A roadside bomb killed three U.S. troops in southern Afghanistan on Tuesday. You can always count on death, as Ben Franklin ruefully noted. And in Afghanistan, it seems, you can always count on taxes. Being screwed up. Big time.

Just check out the title of Special Inspector General for Afghanistan Reconstruction John Sopko’s report released Tuesday:

Taxes: Afghan Government Has Levied Nearly a Billion Dollars in Business Taxes on Contractors Supporting U.S. Government Efforts in Afghanistan

Now following the bouncing ball:

— We invade Afghanistan and overthrow a cruel fundamentalist regime and help install a corrupt government in its place.

— We’ve spent about $90 billion trying to build a tribal nation torn apart by 30 years of war.

— We strike an agreement with the Afghan government to exempt U.S. contractors helping to rebuild the country from certain Afghan taxes.

— The Afghan government has demanded that some of these taxes be paid anyway.

— “As a result of the outstanding assessments, the [Afghan] MOF [Ministry of Finance] has restricted contractors’ freedom of movement and refused to renew business licenses, and the Afghan government has even arrested some contractor personnel.

— “The combined effect is the potential interruption of support to U.S. military operations.”

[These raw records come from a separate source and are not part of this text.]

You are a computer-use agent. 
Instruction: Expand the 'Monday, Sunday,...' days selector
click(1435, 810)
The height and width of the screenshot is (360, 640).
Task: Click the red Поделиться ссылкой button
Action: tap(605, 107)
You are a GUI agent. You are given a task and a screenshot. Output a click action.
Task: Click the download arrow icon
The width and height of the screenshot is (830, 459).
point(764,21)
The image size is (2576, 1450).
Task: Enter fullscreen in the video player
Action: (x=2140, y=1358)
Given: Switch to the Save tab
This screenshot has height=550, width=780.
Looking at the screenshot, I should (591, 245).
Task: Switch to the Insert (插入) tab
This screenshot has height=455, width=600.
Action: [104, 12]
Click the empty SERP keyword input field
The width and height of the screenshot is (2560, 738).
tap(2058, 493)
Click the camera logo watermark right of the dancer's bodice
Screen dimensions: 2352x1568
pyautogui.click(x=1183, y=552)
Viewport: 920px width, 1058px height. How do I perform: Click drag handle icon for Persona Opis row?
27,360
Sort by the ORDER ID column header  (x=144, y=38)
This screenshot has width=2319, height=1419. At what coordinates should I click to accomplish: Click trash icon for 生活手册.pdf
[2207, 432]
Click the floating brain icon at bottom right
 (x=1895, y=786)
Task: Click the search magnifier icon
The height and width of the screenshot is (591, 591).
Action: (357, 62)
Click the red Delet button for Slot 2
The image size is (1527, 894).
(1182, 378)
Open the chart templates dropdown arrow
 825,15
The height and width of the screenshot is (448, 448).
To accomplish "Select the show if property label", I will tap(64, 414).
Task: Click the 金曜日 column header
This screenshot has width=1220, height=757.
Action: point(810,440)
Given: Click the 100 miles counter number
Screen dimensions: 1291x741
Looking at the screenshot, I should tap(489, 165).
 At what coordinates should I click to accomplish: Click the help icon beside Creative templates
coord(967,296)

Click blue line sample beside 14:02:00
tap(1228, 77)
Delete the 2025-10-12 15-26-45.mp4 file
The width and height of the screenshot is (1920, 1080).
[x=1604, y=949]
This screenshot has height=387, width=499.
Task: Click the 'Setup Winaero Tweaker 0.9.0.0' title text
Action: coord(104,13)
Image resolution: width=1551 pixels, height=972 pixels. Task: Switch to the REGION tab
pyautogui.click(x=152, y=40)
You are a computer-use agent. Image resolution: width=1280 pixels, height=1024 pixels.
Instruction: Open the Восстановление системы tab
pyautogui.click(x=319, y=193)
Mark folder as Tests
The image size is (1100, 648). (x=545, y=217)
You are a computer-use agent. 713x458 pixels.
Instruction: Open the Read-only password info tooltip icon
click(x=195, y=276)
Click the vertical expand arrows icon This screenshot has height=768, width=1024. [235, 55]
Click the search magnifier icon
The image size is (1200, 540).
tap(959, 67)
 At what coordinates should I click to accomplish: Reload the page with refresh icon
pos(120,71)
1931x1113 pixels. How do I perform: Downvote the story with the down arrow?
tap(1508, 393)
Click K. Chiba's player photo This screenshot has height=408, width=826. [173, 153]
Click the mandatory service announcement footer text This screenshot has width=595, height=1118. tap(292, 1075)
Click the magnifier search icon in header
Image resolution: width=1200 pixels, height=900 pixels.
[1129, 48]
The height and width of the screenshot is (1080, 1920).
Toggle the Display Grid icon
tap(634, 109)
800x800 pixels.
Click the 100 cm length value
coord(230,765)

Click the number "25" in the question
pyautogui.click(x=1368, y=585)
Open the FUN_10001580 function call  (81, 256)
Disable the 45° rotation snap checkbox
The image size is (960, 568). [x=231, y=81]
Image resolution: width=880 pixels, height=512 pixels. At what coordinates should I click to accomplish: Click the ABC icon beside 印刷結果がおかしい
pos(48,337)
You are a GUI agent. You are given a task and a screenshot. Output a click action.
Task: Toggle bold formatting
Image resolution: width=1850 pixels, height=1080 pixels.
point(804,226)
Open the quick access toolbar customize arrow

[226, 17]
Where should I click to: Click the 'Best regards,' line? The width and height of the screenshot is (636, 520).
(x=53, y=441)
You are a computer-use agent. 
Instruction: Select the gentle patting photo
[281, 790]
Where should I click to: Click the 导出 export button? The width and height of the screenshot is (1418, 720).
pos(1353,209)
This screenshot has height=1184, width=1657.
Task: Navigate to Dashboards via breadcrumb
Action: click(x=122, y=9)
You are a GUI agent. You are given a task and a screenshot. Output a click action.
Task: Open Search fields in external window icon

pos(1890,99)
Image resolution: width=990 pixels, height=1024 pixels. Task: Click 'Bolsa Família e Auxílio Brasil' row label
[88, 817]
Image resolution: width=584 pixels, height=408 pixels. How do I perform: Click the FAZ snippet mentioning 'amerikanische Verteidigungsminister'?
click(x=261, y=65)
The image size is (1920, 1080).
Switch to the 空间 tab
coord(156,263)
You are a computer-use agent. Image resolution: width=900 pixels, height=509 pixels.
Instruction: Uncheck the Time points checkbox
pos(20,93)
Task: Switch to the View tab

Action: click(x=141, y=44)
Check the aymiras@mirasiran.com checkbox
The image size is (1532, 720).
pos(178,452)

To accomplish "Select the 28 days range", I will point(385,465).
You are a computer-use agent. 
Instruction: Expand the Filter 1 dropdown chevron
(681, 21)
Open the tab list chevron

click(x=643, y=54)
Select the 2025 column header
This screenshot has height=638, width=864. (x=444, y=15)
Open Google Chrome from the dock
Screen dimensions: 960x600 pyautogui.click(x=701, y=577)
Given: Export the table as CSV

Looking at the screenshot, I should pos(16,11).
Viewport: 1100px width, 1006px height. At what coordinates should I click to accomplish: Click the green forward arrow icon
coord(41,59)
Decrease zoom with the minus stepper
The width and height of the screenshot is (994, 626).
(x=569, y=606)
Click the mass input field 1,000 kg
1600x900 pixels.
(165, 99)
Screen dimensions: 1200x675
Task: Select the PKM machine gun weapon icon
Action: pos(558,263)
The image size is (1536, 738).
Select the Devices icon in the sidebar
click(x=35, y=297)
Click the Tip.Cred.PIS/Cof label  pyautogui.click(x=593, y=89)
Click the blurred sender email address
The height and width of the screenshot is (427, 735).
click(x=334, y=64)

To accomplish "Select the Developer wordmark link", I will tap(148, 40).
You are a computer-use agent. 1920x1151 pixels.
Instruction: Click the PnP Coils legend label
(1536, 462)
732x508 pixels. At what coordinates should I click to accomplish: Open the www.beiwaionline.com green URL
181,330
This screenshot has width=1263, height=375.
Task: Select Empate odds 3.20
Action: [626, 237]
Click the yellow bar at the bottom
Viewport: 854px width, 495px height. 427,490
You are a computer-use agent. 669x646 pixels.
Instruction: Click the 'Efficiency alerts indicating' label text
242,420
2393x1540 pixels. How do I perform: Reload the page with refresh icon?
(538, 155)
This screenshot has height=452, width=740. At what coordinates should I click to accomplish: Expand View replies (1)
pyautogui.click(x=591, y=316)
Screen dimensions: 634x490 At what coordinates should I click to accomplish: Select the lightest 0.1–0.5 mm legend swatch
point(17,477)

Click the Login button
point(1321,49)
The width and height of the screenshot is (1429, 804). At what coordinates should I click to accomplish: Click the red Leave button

The report makes it sounds as if the Kabul government is whip-smart when it comes to plucking tax revenues from poor ol’ U.S. companies. Neither the U.S. government nor U.S. contractors seem to know what is to be taxed, which opens revenue cracks that Kabul has sought to “exploit,” the report says.

One other thing from the report:

— “DOD contracting officers do not fully understand Afghanistan’s tax laws.”

No doubt about it: Afghanistan is becoming more like the U.S. every day.